Properly cleaning and disinfecting fitness equipment can be environmentally friendly and can also protect the appearance of the exercise equipment.


Since the nineteen seventy's, it has been known, that nano particles of titanium dioxide will constantly produce hydrogen peroxide in the presence of interior or exterior UV light.

To date, this technology has not been economically commercialized for building materials applications for several reasons.  First, up and until a few years ago, the producers of TiO2 were only able to make Micron and Macro size particles. It is only recently that very small or Nano size particles have been available. Key here is that each particle regardless of size can only create so much activity or catalytic effect, therefore if you could have 20 particles in the same area where you once had just one large particle you will now have 20 times more activity. Second, if you want this process to work at the interface and on the surface of the Surface Treatment/Coating, you needed to suspend these particles in an Inorganic Clear Coating that would not be destroyed by the process that will be destroying the Organic Matter. Third, you had to figure out how to make a coating that would bond to the substrate and allow Water/Water Vapor and Oxygen to come in contact with the TiO2.

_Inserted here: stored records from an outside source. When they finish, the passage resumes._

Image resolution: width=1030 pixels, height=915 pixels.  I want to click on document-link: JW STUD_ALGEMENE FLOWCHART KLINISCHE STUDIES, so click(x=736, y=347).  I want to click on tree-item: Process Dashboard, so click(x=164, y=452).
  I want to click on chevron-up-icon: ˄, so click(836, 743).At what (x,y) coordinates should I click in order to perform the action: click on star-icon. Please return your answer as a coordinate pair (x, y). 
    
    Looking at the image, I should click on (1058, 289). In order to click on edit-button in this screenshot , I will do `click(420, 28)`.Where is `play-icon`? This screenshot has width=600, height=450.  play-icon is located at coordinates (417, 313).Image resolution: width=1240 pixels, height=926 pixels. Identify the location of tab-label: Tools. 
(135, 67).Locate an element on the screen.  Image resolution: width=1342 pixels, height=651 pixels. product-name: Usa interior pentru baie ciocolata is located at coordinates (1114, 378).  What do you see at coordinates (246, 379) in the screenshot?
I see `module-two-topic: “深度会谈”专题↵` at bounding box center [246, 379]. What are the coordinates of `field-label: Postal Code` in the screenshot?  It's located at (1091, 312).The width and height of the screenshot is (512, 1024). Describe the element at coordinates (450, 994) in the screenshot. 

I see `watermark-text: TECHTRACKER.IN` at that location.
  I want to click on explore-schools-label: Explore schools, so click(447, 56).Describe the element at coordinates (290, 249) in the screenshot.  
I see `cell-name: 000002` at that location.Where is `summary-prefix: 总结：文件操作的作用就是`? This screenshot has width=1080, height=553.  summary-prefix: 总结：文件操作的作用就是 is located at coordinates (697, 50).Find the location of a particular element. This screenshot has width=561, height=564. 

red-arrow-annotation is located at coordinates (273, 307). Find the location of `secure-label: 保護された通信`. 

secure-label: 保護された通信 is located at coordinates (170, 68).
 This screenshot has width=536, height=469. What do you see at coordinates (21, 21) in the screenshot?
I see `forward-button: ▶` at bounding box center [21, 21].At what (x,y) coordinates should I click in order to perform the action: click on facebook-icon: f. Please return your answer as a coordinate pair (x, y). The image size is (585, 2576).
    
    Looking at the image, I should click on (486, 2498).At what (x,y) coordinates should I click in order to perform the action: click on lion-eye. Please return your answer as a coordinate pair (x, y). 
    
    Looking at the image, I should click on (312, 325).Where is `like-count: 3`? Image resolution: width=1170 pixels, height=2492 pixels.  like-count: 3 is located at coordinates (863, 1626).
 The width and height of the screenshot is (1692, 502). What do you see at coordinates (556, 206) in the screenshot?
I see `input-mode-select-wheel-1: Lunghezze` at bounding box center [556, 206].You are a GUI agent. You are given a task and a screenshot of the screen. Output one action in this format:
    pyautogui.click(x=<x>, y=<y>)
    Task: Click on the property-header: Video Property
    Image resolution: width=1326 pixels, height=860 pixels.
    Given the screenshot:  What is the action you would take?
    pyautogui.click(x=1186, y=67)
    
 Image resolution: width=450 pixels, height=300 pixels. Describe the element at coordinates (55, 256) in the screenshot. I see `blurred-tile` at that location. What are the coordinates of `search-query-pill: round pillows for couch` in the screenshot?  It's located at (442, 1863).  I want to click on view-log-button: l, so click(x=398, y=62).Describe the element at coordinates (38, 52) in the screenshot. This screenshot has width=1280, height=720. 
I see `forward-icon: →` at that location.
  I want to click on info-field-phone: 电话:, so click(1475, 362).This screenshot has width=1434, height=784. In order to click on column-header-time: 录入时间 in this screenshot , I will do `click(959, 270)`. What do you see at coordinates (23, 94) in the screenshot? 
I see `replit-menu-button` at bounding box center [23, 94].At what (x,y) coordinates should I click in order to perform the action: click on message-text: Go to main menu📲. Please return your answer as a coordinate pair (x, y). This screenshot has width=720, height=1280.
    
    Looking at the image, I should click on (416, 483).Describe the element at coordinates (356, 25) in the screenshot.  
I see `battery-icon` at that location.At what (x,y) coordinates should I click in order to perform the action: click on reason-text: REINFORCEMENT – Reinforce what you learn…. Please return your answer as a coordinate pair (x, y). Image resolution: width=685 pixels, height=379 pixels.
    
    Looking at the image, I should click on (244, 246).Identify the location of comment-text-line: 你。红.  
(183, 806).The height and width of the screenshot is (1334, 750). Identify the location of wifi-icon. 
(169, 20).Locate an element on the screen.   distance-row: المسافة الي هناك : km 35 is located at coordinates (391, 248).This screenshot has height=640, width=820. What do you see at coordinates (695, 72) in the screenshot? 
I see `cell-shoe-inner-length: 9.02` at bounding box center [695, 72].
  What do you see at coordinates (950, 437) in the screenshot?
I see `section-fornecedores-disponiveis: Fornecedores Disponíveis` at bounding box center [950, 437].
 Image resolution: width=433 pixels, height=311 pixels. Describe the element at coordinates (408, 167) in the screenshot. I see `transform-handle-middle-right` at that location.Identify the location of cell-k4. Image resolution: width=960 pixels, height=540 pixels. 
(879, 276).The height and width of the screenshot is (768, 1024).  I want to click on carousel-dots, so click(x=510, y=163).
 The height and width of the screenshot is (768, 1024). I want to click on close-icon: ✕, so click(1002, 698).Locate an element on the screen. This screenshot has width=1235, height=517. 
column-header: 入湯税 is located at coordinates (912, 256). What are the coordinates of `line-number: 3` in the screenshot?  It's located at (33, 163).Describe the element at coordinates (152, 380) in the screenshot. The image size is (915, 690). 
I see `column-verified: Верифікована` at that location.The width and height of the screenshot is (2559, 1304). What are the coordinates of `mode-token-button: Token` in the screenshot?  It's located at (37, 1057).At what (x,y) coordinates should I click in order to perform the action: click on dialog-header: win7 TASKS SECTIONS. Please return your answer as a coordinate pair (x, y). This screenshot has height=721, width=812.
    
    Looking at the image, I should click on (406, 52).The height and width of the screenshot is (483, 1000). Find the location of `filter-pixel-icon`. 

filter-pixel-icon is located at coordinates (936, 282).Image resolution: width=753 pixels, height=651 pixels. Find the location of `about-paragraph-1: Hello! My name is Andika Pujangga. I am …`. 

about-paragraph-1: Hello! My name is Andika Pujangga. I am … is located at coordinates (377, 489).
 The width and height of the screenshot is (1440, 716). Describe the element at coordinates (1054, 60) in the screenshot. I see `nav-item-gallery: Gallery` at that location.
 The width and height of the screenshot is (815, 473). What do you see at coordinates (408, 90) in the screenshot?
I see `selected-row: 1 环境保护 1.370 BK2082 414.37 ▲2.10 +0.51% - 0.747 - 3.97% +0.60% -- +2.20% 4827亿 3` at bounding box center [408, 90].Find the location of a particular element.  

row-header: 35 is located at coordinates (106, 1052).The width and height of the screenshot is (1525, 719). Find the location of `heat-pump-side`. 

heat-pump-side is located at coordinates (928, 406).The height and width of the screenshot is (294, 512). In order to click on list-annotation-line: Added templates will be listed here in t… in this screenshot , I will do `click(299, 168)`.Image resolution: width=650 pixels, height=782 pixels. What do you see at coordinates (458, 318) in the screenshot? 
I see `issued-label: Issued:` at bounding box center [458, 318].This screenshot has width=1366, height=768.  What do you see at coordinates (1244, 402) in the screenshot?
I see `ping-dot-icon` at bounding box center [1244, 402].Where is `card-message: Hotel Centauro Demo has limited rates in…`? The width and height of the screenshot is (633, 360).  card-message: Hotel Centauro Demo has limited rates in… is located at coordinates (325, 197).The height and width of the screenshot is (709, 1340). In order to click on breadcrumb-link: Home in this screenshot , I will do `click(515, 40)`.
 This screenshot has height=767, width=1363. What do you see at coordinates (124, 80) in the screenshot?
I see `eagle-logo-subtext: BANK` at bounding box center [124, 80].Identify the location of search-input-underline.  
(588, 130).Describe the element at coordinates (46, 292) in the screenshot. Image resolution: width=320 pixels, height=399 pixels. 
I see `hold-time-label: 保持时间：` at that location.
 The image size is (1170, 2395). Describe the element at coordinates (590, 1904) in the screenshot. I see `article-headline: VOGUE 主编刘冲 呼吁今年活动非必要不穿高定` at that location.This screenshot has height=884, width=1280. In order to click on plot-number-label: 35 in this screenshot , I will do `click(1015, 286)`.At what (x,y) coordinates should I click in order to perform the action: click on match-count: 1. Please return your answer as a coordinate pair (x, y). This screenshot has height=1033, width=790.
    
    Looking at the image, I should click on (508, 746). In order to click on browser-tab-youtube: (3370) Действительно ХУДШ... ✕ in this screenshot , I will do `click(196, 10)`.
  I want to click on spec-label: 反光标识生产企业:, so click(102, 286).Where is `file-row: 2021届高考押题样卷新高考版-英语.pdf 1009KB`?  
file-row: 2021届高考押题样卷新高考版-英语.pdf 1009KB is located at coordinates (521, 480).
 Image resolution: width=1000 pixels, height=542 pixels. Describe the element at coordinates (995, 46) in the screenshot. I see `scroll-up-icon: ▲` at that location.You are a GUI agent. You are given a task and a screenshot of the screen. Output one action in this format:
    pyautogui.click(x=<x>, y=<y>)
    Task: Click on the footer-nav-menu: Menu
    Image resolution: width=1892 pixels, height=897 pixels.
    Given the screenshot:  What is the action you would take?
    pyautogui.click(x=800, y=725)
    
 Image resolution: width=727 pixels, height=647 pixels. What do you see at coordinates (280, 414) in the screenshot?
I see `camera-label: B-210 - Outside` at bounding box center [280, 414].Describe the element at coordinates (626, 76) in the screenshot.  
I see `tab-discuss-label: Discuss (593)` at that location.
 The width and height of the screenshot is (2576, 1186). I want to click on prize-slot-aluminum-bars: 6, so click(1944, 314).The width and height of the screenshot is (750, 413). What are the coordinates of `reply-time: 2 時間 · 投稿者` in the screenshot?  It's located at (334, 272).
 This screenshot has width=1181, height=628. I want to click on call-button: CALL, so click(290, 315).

It all started on cars and boats.

So I tell my buddy if this stuff works on cars and boats,why not exercise equipment?

I have been applying it to yachts and automobiles for ten years with great results.

The same coating is being applied at car dealerships worldwide

So he does the testing and the results speak for themselves.

The equipment repels sweat and looks awesome after a two year test.

The equipment will also stay cleaner longer and it will constantly, non stop,as long as UV light is available,make hydrogen peroxide.